* [Aim of the exercise] Write out each line of the records that has "calendar" in it.

[Start of section]

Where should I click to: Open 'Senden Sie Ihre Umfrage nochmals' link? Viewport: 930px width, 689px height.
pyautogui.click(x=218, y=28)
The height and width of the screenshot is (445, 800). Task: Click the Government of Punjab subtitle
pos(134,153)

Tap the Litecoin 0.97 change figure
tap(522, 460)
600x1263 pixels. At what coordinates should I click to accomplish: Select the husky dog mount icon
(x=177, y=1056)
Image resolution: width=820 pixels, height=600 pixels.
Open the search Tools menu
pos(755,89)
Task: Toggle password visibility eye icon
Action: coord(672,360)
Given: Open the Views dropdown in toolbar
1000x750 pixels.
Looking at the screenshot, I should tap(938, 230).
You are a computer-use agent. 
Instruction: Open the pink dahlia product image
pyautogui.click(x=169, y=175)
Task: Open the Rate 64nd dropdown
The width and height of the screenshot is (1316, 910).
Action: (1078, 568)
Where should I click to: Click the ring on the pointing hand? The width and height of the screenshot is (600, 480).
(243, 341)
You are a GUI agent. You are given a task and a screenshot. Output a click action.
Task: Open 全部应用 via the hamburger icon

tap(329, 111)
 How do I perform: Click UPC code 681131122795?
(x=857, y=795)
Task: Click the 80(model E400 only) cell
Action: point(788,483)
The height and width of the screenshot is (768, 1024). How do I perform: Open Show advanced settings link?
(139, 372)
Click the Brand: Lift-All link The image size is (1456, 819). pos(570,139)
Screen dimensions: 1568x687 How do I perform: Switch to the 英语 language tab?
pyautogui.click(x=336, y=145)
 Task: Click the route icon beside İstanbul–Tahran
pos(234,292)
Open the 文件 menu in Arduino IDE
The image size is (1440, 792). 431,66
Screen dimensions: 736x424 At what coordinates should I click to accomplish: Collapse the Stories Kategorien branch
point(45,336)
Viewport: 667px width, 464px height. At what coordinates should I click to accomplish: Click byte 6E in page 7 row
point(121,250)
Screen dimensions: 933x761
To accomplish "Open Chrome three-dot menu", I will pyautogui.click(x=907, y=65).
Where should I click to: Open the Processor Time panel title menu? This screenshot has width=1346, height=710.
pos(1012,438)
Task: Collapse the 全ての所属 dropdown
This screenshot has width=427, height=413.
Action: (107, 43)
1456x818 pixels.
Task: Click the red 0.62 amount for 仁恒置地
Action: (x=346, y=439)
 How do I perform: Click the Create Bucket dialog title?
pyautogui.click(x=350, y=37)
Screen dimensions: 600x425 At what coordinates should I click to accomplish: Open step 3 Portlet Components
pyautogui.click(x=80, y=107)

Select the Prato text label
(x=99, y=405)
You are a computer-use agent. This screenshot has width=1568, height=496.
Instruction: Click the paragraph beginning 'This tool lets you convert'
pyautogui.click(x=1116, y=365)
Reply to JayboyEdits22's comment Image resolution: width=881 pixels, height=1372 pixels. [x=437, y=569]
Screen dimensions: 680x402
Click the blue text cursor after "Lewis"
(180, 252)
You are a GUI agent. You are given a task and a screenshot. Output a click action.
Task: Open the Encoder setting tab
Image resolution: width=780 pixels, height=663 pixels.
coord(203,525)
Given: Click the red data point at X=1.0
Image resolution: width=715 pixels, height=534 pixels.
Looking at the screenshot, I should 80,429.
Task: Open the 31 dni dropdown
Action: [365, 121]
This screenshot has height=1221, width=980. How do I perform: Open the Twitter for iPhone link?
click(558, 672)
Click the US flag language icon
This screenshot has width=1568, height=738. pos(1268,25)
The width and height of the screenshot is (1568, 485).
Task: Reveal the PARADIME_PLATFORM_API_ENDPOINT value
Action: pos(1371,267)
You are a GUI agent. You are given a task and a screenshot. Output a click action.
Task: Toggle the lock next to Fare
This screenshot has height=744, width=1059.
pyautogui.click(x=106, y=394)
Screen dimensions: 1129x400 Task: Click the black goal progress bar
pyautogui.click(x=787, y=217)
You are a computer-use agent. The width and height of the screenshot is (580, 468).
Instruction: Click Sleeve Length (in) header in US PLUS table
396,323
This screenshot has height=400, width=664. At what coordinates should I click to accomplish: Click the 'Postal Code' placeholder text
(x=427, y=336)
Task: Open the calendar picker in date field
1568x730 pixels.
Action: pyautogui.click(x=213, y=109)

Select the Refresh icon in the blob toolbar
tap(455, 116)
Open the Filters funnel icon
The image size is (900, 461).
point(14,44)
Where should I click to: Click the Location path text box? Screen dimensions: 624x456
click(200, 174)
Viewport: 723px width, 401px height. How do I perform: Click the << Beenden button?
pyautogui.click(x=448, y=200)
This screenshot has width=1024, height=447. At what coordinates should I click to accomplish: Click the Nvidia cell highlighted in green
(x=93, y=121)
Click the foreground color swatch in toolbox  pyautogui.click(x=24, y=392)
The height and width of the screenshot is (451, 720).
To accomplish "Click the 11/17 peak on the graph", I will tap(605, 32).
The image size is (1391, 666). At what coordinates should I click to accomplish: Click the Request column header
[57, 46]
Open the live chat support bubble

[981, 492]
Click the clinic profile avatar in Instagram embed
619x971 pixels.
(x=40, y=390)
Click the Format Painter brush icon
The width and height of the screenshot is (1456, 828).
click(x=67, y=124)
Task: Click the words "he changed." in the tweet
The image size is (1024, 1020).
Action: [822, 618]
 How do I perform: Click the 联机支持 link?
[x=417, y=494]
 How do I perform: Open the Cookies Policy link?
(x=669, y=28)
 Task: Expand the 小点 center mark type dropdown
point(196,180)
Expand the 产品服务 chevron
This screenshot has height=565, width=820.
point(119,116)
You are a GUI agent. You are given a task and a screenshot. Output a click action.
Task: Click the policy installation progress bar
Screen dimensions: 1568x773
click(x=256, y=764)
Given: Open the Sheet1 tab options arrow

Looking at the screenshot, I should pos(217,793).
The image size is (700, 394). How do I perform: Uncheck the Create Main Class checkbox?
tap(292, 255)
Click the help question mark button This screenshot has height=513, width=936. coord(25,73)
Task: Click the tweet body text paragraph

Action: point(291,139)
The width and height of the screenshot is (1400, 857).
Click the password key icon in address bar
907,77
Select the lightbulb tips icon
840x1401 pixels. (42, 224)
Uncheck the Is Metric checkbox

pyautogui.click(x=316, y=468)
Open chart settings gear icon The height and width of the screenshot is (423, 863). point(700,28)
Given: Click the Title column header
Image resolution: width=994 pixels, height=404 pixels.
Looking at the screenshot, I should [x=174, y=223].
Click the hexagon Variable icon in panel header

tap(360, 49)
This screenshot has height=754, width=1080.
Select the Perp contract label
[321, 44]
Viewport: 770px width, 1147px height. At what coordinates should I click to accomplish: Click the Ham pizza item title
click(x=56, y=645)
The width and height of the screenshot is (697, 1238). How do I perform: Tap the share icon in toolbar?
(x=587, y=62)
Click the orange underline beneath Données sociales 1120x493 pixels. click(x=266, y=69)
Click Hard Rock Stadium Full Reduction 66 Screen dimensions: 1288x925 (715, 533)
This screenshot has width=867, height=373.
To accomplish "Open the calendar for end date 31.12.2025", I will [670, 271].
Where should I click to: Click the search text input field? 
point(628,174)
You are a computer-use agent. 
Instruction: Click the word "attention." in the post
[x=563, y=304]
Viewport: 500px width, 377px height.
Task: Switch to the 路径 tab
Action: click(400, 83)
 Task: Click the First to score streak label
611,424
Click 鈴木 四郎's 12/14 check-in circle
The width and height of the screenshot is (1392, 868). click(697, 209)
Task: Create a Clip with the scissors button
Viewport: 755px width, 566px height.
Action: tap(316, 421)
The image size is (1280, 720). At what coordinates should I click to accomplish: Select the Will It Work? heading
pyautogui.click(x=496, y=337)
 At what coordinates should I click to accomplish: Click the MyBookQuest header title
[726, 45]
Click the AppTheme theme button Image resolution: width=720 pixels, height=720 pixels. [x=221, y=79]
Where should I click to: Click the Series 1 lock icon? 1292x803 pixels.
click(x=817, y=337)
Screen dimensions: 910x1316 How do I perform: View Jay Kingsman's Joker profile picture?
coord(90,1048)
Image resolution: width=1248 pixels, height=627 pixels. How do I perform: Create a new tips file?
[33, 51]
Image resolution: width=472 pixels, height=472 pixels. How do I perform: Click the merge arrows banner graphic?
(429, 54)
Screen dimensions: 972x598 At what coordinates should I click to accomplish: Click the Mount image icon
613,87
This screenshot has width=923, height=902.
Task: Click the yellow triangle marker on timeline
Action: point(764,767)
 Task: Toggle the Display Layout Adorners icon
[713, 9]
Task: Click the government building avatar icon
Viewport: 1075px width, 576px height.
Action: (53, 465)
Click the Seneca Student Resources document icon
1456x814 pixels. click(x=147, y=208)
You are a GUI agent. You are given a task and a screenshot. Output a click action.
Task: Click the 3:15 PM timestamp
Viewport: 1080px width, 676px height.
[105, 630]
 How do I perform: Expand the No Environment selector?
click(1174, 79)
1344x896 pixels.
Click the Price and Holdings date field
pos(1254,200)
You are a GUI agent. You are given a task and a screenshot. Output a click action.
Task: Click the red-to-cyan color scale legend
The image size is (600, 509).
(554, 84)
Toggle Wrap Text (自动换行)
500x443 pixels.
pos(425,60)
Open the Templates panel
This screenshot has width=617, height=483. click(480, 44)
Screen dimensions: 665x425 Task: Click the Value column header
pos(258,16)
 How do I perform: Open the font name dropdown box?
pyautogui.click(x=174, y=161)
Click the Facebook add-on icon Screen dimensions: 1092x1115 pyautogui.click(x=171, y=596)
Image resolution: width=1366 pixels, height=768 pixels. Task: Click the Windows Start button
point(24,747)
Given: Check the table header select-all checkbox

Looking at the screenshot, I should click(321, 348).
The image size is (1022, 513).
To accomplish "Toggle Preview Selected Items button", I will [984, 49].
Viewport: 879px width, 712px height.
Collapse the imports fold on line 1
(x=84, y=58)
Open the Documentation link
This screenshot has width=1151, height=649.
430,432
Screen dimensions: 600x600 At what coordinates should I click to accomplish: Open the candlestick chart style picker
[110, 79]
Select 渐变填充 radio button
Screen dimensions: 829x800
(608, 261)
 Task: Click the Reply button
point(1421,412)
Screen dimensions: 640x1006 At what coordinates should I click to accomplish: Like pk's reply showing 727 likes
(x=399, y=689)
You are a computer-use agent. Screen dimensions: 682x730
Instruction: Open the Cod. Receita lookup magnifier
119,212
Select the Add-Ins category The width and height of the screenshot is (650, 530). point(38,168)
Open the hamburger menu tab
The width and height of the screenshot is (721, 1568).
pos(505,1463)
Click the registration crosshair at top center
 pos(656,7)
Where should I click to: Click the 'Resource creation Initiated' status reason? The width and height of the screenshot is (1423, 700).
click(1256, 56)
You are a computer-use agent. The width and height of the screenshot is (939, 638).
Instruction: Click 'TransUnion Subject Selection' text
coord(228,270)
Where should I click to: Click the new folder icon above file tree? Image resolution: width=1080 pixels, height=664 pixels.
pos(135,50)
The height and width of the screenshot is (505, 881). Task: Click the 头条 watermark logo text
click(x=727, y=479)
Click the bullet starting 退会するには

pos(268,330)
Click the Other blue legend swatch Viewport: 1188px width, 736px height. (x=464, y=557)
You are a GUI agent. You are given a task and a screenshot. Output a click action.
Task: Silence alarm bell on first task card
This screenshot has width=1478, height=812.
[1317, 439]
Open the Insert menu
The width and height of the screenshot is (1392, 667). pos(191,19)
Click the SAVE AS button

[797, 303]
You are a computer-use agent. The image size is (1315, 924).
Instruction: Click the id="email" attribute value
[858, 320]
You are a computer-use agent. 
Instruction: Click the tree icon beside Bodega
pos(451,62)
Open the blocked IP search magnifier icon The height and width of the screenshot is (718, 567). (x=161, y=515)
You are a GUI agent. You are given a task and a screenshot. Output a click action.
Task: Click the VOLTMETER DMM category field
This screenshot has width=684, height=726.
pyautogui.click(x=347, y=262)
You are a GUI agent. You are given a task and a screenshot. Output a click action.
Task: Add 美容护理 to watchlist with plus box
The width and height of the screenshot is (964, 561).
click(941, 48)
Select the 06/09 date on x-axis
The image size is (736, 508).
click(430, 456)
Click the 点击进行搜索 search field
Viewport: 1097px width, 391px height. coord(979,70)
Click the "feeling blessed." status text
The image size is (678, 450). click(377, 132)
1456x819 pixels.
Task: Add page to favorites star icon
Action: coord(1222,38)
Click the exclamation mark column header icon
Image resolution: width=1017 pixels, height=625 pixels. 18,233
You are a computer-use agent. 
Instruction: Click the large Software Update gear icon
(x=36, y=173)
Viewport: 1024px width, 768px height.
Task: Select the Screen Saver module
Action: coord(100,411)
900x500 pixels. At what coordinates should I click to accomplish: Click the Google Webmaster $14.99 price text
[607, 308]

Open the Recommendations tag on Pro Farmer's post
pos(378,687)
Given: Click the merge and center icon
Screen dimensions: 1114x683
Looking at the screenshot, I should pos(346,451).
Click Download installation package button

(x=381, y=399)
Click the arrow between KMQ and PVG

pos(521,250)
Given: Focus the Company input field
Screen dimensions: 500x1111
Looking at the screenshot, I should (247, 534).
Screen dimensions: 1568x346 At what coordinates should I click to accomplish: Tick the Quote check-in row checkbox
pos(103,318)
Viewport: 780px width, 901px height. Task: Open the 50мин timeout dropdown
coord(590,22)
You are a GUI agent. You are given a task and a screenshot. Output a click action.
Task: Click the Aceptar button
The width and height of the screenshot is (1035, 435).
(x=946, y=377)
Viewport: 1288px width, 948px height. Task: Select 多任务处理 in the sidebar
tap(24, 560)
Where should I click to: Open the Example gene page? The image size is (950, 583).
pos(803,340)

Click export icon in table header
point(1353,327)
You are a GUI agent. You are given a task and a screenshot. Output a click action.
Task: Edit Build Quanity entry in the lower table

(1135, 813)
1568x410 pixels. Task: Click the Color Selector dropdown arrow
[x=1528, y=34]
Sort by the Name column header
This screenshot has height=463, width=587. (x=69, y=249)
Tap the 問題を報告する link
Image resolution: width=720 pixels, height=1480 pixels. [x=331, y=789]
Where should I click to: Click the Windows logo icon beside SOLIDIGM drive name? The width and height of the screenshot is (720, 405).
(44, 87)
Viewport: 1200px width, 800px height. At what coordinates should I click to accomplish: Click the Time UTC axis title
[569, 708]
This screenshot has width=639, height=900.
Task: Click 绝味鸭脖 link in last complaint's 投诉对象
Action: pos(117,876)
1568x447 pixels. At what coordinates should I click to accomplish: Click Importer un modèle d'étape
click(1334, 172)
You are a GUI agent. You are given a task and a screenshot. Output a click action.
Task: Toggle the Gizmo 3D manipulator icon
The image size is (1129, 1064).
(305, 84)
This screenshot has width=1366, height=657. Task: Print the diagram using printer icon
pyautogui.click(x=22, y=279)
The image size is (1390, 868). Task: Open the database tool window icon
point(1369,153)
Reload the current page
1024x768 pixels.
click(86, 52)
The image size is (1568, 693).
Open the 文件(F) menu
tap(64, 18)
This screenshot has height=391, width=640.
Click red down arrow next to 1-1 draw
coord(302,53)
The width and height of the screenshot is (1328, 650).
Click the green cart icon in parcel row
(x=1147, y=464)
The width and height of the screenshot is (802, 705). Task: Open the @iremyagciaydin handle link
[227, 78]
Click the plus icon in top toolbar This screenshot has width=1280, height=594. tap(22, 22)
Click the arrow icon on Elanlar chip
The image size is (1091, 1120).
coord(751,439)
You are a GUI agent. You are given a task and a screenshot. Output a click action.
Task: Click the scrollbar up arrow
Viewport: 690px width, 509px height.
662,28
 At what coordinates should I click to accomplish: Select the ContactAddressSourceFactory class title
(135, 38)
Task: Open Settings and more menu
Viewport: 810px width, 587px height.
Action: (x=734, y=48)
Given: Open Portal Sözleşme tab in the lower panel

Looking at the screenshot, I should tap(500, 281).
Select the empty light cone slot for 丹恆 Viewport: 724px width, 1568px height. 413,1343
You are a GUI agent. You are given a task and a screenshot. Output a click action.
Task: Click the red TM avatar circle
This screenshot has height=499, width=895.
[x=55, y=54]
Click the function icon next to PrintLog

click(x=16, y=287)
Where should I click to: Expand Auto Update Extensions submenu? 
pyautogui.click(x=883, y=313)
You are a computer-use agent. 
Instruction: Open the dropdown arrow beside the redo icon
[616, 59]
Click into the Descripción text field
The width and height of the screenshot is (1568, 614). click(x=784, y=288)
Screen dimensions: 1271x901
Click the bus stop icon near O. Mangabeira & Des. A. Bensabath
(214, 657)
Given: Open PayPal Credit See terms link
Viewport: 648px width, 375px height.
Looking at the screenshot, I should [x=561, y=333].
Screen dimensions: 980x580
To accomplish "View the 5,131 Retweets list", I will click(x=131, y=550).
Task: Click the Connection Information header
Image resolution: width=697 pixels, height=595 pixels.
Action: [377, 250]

[End of section]

* [Answer section]
Task: Open the calendar picker in date field
To accomplish "Open the calendar for end date 31.12.2025", I will [670, 271].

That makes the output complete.